[Source records]
______
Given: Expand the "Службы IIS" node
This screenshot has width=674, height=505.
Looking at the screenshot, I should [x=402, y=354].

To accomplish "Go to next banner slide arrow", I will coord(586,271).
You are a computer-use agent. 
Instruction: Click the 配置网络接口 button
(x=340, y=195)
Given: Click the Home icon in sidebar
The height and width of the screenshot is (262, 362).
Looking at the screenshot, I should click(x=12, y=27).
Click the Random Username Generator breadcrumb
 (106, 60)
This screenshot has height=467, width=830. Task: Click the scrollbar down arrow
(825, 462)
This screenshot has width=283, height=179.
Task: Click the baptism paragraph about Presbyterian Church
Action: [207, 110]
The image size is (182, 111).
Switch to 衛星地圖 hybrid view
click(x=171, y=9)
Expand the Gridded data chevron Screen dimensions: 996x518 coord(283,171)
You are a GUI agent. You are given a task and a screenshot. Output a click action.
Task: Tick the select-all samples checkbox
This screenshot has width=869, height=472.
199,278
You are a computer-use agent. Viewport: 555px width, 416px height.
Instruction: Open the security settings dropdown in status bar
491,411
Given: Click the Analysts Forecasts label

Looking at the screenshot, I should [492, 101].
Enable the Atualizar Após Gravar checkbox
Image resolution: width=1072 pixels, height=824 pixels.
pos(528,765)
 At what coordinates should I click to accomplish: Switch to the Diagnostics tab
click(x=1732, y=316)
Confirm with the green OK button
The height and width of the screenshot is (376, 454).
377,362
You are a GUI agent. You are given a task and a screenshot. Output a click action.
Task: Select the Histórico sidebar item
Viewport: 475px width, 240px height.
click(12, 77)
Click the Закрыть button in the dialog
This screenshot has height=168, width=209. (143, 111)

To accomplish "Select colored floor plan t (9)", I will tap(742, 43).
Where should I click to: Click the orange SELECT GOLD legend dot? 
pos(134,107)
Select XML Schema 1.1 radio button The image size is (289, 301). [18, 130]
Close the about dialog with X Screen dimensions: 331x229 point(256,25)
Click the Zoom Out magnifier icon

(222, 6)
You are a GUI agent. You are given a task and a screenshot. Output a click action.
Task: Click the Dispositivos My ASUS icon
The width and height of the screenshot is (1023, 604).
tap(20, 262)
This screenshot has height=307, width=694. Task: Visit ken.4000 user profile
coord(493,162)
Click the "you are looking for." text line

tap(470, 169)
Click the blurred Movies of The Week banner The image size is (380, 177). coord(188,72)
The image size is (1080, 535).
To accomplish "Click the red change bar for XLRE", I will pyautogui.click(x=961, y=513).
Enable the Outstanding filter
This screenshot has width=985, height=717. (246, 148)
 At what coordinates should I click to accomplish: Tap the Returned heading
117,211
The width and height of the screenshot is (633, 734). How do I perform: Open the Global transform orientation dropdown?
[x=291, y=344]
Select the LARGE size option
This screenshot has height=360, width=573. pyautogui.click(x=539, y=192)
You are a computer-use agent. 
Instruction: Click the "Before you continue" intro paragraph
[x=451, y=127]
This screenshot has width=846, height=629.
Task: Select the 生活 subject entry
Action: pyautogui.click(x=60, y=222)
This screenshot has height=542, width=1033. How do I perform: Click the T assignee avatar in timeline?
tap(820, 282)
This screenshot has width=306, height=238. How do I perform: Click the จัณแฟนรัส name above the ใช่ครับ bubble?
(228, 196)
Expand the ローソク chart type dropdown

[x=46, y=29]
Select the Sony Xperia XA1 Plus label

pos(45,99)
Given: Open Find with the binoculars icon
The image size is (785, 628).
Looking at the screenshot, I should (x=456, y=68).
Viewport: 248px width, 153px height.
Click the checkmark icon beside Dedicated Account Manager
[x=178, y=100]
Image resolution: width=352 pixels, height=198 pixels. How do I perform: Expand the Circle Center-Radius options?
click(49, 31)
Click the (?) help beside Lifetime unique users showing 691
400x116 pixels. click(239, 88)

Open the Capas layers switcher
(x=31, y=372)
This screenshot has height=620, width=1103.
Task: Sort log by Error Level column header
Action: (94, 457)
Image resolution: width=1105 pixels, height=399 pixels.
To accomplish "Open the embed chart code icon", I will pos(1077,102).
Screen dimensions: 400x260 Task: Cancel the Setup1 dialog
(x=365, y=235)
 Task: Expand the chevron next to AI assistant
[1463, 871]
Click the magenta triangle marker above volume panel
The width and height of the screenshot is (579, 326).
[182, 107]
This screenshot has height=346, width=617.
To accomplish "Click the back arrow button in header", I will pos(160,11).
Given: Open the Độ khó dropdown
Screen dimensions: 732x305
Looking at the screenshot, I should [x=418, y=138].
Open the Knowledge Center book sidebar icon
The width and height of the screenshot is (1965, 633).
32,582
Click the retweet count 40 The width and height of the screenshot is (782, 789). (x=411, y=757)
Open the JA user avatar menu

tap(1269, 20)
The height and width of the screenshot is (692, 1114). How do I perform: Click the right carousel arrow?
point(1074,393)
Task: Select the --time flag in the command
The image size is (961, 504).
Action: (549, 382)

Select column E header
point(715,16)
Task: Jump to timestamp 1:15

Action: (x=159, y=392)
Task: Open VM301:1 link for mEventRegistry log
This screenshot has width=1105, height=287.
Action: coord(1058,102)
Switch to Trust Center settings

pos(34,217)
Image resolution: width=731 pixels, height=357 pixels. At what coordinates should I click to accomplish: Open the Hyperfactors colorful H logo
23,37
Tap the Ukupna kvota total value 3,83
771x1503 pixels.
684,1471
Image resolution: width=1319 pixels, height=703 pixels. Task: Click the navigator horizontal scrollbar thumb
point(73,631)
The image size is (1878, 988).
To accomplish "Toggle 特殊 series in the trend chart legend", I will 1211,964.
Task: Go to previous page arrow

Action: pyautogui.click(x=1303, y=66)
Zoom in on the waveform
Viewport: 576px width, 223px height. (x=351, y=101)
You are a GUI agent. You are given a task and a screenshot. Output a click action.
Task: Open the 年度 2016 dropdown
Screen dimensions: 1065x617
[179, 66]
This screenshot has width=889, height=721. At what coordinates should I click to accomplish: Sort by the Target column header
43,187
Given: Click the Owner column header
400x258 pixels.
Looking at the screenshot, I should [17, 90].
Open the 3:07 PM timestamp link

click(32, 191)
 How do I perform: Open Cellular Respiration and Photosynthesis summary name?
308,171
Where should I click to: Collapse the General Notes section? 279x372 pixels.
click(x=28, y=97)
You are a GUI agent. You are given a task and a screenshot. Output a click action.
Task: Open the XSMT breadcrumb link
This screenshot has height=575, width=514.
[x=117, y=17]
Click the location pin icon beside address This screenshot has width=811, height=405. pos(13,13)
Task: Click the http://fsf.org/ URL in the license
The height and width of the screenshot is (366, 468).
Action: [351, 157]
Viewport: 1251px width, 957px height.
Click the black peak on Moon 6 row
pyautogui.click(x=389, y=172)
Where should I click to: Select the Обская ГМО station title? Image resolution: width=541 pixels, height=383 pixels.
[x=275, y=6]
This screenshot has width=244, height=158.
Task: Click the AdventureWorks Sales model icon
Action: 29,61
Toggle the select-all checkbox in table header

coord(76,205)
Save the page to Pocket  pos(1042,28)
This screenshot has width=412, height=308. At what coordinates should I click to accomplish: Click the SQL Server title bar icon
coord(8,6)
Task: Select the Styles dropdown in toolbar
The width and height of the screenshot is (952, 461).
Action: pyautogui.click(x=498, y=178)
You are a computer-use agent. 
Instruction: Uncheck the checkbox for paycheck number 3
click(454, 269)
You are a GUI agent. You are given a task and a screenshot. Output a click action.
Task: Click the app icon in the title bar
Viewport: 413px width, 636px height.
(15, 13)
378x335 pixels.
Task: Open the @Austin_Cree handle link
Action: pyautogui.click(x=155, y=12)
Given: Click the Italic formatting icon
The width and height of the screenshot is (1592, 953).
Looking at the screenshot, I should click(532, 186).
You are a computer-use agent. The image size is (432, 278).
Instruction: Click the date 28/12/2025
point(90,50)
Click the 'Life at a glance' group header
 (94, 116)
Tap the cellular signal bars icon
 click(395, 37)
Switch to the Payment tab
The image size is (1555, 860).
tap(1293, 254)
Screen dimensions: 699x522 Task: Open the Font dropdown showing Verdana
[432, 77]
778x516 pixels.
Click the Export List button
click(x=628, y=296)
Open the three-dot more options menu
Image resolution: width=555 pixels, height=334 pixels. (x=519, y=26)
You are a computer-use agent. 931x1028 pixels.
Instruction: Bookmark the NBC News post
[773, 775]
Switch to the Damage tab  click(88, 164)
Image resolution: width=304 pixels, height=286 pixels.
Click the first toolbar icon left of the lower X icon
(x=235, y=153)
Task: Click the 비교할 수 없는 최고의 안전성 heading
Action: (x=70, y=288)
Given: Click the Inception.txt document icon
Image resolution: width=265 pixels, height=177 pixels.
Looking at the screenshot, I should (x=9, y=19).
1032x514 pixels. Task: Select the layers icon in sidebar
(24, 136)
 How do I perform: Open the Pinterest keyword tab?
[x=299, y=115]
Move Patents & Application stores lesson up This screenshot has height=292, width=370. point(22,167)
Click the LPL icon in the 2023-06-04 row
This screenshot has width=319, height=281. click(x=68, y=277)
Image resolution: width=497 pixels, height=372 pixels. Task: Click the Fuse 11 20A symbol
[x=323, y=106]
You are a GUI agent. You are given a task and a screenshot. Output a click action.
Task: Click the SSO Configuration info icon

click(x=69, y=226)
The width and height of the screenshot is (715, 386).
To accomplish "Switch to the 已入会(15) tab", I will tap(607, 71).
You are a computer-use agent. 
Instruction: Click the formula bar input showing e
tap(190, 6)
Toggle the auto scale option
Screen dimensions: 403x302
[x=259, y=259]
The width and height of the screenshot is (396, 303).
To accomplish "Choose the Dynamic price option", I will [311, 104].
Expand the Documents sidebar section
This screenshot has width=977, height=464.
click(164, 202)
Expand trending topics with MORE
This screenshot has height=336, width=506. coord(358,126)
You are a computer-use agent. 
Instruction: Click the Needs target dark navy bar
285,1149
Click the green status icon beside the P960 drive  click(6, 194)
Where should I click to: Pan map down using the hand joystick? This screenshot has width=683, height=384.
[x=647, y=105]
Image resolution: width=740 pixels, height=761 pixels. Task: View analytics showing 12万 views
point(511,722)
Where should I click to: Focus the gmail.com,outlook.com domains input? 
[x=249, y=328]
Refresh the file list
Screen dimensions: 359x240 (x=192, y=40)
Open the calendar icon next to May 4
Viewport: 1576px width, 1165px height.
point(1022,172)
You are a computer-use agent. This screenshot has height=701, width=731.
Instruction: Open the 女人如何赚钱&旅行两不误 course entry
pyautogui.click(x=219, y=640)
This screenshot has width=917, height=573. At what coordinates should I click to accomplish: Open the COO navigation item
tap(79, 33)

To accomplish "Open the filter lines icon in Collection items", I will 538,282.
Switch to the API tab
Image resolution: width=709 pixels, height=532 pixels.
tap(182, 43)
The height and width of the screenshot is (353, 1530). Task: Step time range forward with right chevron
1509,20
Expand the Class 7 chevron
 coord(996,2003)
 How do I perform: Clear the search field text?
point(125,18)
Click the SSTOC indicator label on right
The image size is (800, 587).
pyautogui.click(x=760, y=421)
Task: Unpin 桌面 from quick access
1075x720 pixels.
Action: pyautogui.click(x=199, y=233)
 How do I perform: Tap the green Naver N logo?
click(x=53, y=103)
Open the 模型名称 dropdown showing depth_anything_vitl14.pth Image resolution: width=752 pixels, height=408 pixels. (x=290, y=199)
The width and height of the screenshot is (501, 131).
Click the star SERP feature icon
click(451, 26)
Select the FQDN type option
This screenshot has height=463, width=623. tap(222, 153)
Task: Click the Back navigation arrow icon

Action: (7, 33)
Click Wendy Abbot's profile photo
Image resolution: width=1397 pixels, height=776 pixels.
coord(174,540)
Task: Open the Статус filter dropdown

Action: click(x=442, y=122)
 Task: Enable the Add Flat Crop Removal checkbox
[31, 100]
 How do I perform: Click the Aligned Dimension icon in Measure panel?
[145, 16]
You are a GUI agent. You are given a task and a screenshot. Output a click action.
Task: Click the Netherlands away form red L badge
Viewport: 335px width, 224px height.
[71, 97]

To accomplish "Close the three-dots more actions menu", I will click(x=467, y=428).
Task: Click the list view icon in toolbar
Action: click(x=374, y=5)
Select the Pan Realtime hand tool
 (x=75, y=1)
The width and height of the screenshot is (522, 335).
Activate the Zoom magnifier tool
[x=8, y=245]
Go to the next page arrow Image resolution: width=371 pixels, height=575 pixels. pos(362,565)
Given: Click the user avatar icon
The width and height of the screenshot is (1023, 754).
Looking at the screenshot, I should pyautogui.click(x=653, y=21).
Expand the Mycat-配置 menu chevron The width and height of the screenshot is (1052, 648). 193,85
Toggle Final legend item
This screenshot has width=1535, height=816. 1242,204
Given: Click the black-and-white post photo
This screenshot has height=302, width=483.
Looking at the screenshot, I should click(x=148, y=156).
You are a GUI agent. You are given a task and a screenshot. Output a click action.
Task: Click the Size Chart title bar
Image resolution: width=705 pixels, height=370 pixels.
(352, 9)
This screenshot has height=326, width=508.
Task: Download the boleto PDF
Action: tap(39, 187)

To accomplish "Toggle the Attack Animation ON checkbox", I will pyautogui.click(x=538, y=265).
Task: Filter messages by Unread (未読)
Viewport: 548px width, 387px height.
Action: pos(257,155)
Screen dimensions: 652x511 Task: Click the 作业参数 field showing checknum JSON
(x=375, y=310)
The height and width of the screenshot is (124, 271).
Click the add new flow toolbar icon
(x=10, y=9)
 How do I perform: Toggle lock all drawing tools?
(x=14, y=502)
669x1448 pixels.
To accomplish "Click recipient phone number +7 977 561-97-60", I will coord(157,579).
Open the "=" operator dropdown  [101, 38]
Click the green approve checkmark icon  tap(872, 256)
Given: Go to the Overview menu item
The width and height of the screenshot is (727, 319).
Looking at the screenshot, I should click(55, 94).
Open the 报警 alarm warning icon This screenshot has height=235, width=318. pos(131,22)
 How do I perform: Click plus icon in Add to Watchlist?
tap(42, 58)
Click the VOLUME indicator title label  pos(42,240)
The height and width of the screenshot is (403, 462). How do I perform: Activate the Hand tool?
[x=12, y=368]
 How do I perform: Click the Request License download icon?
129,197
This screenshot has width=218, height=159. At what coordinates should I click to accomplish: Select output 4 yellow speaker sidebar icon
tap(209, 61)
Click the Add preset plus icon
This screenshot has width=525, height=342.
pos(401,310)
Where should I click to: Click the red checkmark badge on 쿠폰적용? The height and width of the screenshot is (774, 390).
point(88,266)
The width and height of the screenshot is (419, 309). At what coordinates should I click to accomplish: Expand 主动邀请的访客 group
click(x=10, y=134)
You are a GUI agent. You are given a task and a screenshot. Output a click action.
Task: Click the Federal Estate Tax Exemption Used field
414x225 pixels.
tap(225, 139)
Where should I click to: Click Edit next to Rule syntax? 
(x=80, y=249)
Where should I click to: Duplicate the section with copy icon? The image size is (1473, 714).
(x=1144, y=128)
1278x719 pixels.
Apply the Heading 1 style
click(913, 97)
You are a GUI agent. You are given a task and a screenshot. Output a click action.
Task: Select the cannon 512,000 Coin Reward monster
______
### Instructions for the task
The lines running from the start of the data through the one that contains "Given: Click the Home icon in sidebar" should be reproduced exactly, and only those.

### Answer area
Given: Expand the "Службы IIS" node
This screenshot has width=674, height=505.
Looking at the screenshot, I should [x=402, y=354].

To accomplish "Go to next banner slide arrow", I will coord(586,271).
You are a computer-use agent. 
Instruction: Click the 配置网络接口 button
(x=340, y=195)
Given: Click the Home icon in sidebar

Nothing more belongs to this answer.